Stored data:
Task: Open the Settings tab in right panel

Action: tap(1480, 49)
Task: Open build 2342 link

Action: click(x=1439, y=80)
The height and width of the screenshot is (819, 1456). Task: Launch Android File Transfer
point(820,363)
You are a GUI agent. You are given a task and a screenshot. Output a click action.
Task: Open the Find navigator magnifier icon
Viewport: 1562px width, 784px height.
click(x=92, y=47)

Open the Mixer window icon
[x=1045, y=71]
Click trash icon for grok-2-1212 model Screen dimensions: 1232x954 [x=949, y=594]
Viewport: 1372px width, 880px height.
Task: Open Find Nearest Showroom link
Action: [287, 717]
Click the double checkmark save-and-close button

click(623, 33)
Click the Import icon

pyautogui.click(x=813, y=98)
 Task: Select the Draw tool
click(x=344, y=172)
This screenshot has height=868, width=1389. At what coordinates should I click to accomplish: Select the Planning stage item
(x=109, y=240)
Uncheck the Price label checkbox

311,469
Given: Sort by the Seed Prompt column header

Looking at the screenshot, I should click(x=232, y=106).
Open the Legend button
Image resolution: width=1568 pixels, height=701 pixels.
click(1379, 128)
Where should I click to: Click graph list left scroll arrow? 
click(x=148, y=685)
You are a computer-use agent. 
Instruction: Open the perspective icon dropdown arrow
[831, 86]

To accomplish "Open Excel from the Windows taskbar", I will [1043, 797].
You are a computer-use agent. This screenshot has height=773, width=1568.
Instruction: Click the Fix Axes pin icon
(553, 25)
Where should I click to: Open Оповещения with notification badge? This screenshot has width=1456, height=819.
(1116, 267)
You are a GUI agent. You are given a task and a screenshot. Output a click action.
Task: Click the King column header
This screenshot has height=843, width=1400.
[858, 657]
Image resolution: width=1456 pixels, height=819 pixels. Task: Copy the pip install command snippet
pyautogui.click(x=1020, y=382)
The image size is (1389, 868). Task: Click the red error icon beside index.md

*About this task*: Repeat each record exactly, leaving nothing out.

*Response*:
Task: Open the Settings tab in right panel

Action: tap(1480, 49)
Task: Open build 2342 link

Action: click(x=1439, y=80)
The height and width of the screenshot is (819, 1456). Task: Launch Android File Transfer
point(820,363)
You are a GUI agent. You are given a task and a screenshot. Output a click action.
Task: Open the Find navigator magnifier icon
Viewport: 1562px width, 784px height.
click(x=92, y=47)

Open the Mixer window icon
[x=1045, y=71]
Click trash icon for grok-2-1212 model Screen dimensions: 1232x954 [x=949, y=594]
Viewport: 1372px width, 880px height.
Task: Open Find Nearest Showroom link
Action: [287, 717]
Click the double checkmark save-and-close button

click(623, 33)
Click the Import icon

pyautogui.click(x=813, y=98)
 Task: Select the Draw tool
click(x=344, y=172)
This screenshot has height=868, width=1389. At what coordinates should I click to accomplish: Select the Planning stage item
(x=109, y=240)
Uncheck the Price label checkbox

311,469
Given: Sort by the Seed Prompt column header

Looking at the screenshot, I should click(x=232, y=106).
Open the Legend button
Image resolution: width=1568 pixels, height=701 pixels.
click(1379, 128)
Where should I click to: Click graph list left scroll arrow? 
click(x=148, y=685)
You are a computer-use agent. 
Instruction: Open the perspective icon dropdown arrow
[831, 86]

To accomplish "Open Excel from the Windows taskbar", I will [1043, 797].
You are a computer-use agent. This screenshot has height=773, width=1568.
Instruction: Click the Fix Axes pin icon
(553, 25)
Where should I click to: Open Оповещения with notification badge? This screenshot has width=1456, height=819.
(1116, 267)
You are a GUI agent. You are given a task and a screenshot. Output a click action.
Task: Click the King column header
This screenshot has height=843, width=1400.
[858, 657]
Image resolution: width=1456 pixels, height=819 pixels. Task: Copy the pip install command snippet
pyautogui.click(x=1020, y=382)
The image size is (1389, 868). Task: Click the red error icon beside index.md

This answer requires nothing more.